Transcribe the records below line for line, with every character unchanged.

═════ Records supplied ═════

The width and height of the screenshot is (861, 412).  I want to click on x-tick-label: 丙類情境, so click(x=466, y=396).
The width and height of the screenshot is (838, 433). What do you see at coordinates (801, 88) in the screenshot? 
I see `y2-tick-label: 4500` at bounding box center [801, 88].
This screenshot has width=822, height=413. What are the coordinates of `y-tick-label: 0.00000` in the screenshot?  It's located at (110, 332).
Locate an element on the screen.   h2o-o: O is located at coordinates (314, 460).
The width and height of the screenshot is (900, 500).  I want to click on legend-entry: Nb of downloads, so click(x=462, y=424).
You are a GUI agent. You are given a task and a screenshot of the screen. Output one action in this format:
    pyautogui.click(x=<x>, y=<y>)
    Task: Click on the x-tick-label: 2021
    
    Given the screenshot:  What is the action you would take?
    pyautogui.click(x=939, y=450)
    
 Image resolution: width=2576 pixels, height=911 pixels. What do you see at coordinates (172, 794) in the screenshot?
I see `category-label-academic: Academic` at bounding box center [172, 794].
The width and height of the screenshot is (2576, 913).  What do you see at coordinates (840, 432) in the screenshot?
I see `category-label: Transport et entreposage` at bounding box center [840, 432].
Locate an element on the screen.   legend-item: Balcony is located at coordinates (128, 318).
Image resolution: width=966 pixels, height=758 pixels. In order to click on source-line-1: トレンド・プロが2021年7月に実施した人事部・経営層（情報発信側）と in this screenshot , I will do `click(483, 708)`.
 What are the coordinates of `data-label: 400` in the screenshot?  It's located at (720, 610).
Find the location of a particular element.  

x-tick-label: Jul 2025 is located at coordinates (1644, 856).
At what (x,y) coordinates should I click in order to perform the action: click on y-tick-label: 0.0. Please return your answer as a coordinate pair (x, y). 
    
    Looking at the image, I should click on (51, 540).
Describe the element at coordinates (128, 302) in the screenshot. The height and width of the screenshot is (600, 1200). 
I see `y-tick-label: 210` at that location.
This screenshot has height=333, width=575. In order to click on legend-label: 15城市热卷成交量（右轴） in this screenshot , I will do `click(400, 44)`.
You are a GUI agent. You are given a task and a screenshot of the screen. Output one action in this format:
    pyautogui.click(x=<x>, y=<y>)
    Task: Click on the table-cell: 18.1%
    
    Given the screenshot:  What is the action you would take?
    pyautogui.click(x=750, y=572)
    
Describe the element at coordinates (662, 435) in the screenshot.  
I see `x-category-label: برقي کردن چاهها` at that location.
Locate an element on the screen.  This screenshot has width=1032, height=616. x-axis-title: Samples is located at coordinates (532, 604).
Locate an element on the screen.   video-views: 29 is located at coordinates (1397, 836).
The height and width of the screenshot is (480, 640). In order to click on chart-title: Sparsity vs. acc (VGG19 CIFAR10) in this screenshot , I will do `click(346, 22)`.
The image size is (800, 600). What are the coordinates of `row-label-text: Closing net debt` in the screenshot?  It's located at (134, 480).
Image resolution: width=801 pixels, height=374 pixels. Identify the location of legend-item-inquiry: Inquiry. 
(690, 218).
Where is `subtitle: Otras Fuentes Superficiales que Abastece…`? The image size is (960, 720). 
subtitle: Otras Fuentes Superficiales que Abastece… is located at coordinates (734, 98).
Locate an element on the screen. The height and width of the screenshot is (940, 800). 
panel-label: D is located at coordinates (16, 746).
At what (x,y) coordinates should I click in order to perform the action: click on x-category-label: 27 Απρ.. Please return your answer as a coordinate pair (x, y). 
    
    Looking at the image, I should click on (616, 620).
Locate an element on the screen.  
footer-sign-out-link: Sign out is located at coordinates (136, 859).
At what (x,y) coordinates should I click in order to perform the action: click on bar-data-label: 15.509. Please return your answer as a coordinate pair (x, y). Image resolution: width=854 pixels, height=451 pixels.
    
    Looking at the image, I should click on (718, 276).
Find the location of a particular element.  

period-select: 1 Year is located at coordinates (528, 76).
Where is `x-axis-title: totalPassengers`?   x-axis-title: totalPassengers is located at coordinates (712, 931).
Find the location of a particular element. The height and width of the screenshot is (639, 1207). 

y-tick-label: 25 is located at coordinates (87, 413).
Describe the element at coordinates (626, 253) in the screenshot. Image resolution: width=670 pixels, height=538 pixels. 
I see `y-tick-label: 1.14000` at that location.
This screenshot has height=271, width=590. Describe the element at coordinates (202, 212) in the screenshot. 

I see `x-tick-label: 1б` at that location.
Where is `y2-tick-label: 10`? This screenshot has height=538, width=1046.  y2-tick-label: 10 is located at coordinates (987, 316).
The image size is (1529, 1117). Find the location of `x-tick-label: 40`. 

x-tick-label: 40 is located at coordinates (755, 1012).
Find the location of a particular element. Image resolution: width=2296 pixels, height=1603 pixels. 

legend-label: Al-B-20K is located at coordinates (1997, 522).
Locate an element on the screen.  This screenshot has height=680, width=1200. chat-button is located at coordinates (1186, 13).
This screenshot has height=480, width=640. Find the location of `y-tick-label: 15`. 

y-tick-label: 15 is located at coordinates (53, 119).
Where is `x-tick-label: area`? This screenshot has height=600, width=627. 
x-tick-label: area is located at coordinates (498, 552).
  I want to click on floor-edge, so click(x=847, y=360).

═════

Reply to the exercise:
The width and height of the screenshot is (861, 412).  I want to click on x-tick-label: 丙類情境, so click(x=466, y=396).
The width and height of the screenshot is (838, 433). What do you see at coordinates (801, 88) in the screenshot? 
I see `y2-tick-label: 4500` at bounding box center [801, 88].
This screenshot has width=822, height=413. What are the coordinates of `y-tick-label: 0.00000` in the screenshot?  It's located at (110, 332).
Locate an element on the screen.   h2o-o: O is located at coordinates (314, 460).
The width and height of the screenshot is (900, 500).  I want to click on legend-entry: Nb of downloads, so click(x=462, y=424).
You are a GUI agent. You are given a task and a screenshot of the screen. Output one action in this format:
    pyautogui.click(x=<x>, y=<y>)
    Task: Click on the x-tick-label: 2021
    
    Given the screenshot:  What is the action you would take?
    pyautogui.click(x=939, y=450)
    
 Image resolution: width=2576 pixels, height=911 pixels. What do you see at coordinates (172, 794) in the screenshot?
I see `category-label-academic: Academic` at bounding box center [172, 794].
The width and height of the screenshot is (2576, 913).  What do you see at coordinates (840, 432) in the screenshot?
I see `category-label: Transport et entreposage` at bounding box center [840, 432].
Locate an element on the screen.   legend-item: Balcony is located at coordinates (128, 318).
Image resolution: width=966 pixels, height=758 pixels. In order to click on source-line-1: トレンド・プロが2021年7月に実施した人事部・経営層（情報発信側）と in this screenshot , I will do `click(483, 708)`.
 What are the coordinates of `data-label: 400` in the screenshot?  It's located at (720, 610).
Find the location of a particular element.  

x-tick-label: Jul 2025 is located at coordinates (1644, 856).
At what (x,y) coordinates should I click in order to perform the action: click on y-tick-label: 0.0. Please return your answer as a coordinate pair (x, y). 
    
    Looking at the image, I should click on (51, 540).
Describe the element at coordinates (128, 302) in the screenshot. The height and width of the screenshot is (600, 1200). 
I see `y-tick-label: 210` at that location.
This screenshot has height=333, width=575. In order to click on legend-label: 15城市热卷成交量（右轴） in this screenshot , I will do `click(400, 44)`.
You are a GUI agent. You are given a task and a screenshot of the screen. Output one action in this format:
    pyautogui.click(x=<x>, y=<y>)
    Task: Click on the table-cell: 18.1%
    
    Given the screenshot:  What is the action you would take?
    pyautogui.click(x=750, y=572)
    
Describe the element at coordinates (662, 435) in the screenshot.  
I see `x-category-label: برقي کردن چاهها` at that location.
Locate an element on the screen.  This screenshot has width=1032, height=616. x-axis-title: Samples is located at coordinates (532, 604).
Locate an element on the screen.   video-views: 29 is located at coordinates (1397, 836).
The height and width of the screenshot is (480, 640). In order to click on chart-title: Sparsity vs. acc (VGG19 CIFAR10) in this screenshot , I will do `click(346, 22)`.
The image size is (800, 600). What are the coordinates of `row-label-text: Closing net debt` in the screenshot?  It's located at (134, 480).
Image resolution: width=801 pixels, height=374 pixels. Identify the location of legend-item-inquiry: Inquiry. 
(690, 218).
Where is `subtitle: Otras Fuentes Superficiales que Abastece…`? The image size is (960, 720). 
subtitle: Otras Fuentes Superficiales que Abastece… is located at coordinates (734, 98).
Locate an element on the screen. The height and width of the screenshot is (940, 800). 
panel-label: D is located at coordinates (16, 746).
At what (x,y) coordinates should I click in order to perform the action: click on x-category-label: 27 Απρ.. Please return your answer as a coordinate pair (x, y). 
    
    Looking at the image, I should click on (616, 620).
Locate an element on the screen.  
footer-sign-out-link: Sign out is located at coordinates (136, 859).
At what (x,y) coordinates should I click in order to perform the action: click on bar-data-label: 15.509. Please return your answer as a coordinate pair (x, y). Image resolution: width=854 pixels, height=451 pixels.
    
    Looking at the image, I should click on (718, 276).
Find the location of a particular element.  

period-select: 1 Year is located at coordinates (528, 76).
Where is `x-axis-title: totalPassengers`?   x-axis-title: totalPassengers is located at coordinates (712, 931).
Find the location of a particular element. The height and width of the screenshot is (639, 1207). 

y-tick-label: 25 is located at coordinates (87, 413).
Describe the element at coordinates (626, 253) in the screenshot. Image resolution: width=670 pixels, height=538 pixels. 
I see `y-tick-label: 1.14000` at that location.
This screenshot has height=271, width=590. Describe the element at coordinates (202, 212) in the screenshot. 

I see `x-tick-label: 1б` at that location.
Where is `y2-tick-label: 10`? This screenshot has height=538, width=1046.  y2-tick-label: 10 is located at coordinates (987, 316).
The image size is (1529, 1117). Find the location of `x-tick-label: 40`. 

x-tick-label: 40 is located at coordinates (755, 1012).
Find the location of a particular element. Image resolution: width=2296 pixels, height=1603 pixels. 

legend-label: Al-B-20K is located at coordinates (1997, 522).
Locate an element on the screen.  This screenshot has height=680, width=1200. chat-button is located at coordinates (1186, 13).
This screenshot has height=480, width=640. Find the location of `y-tick-label: 15`. 

y-tick-label: 15 is located at coordinates (53, 119).
Where is `x-tick-label: area`? This screenshot has height=600, width=627. 
x-tick-label: area is located at coordinates (498, 552).
  I want to click on floor-edge, so click(x=847, y=360).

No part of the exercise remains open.